REQUIRED WORK
Among the records below, find each line that includes the string "Task" and copy it.

DATASET RECORDS
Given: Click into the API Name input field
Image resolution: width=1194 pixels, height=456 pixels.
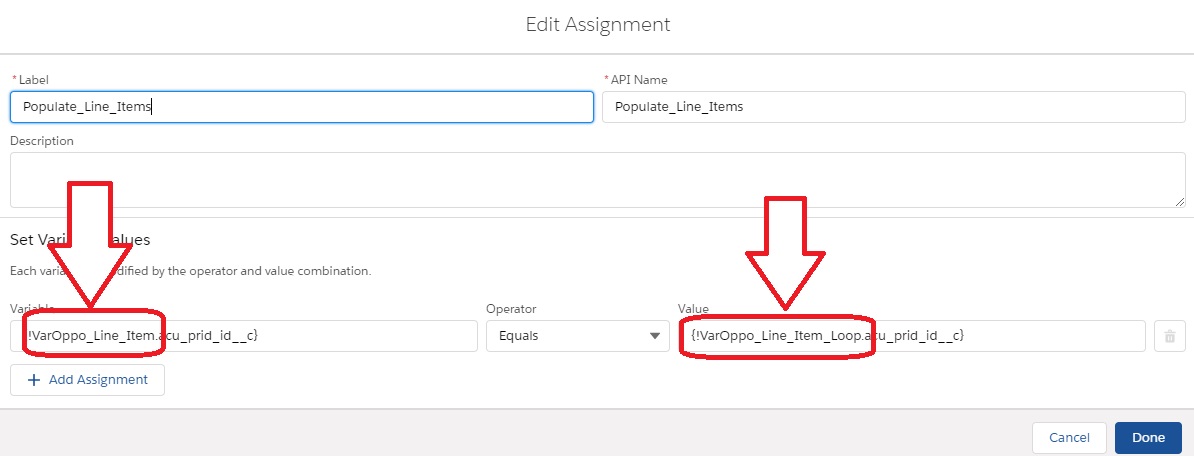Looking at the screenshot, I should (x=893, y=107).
...
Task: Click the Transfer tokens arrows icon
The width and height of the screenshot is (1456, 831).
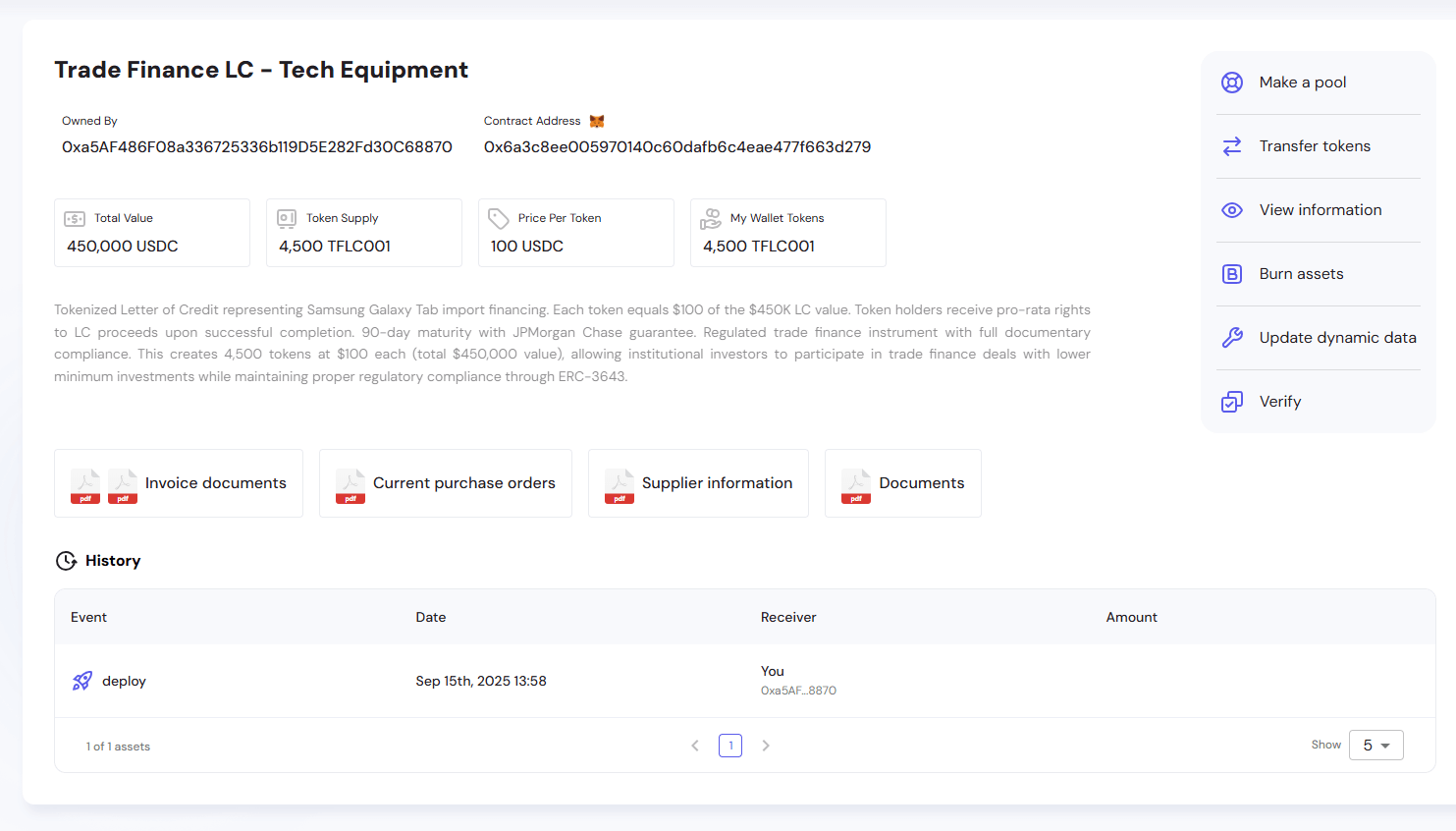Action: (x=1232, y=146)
* * *
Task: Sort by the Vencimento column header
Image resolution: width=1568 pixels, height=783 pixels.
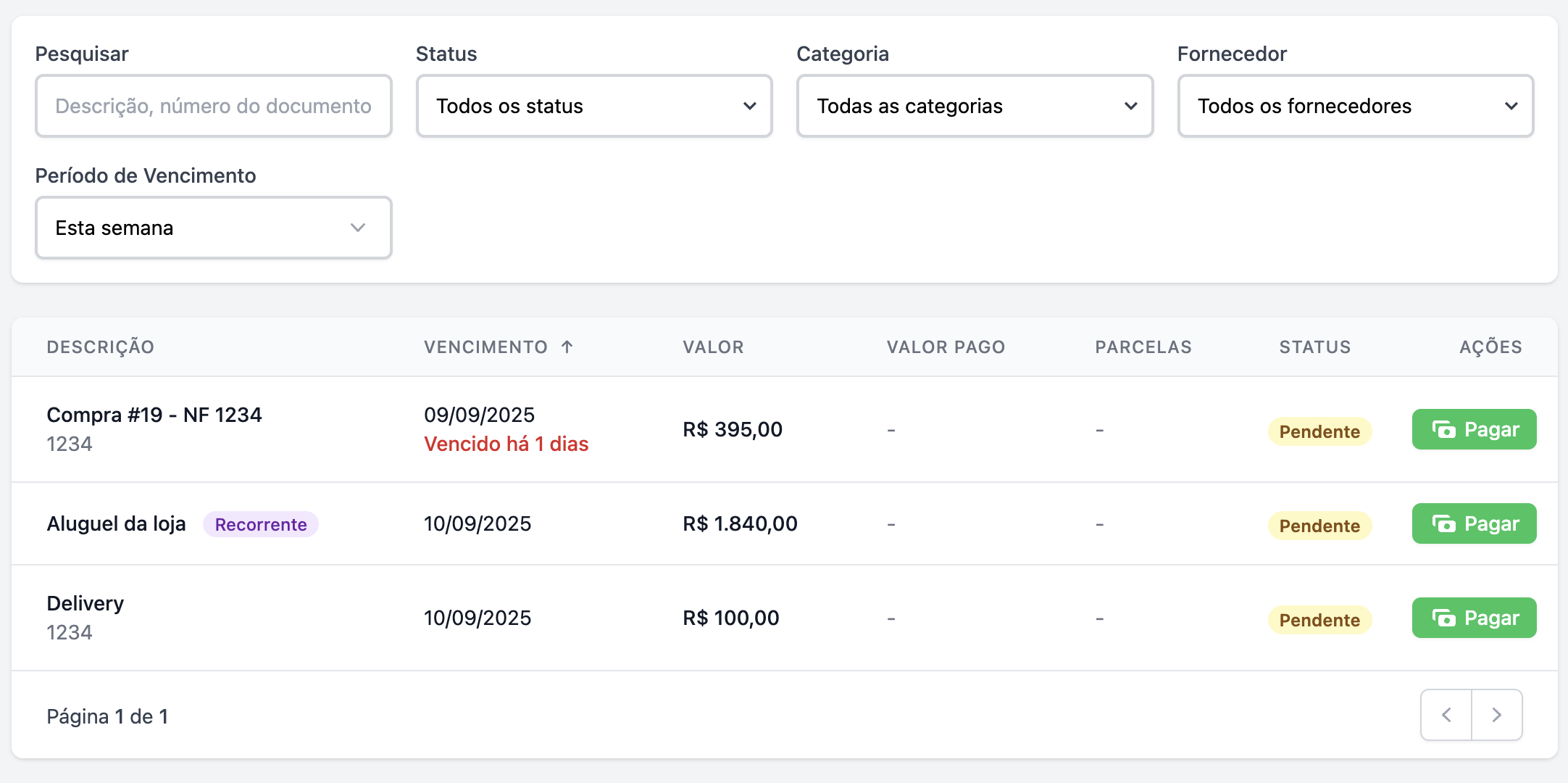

SOLUTION FOR THIS EXERCISE
Task: Click the Transfer tokens arrows icon
Task: Sort by the Vencimento column header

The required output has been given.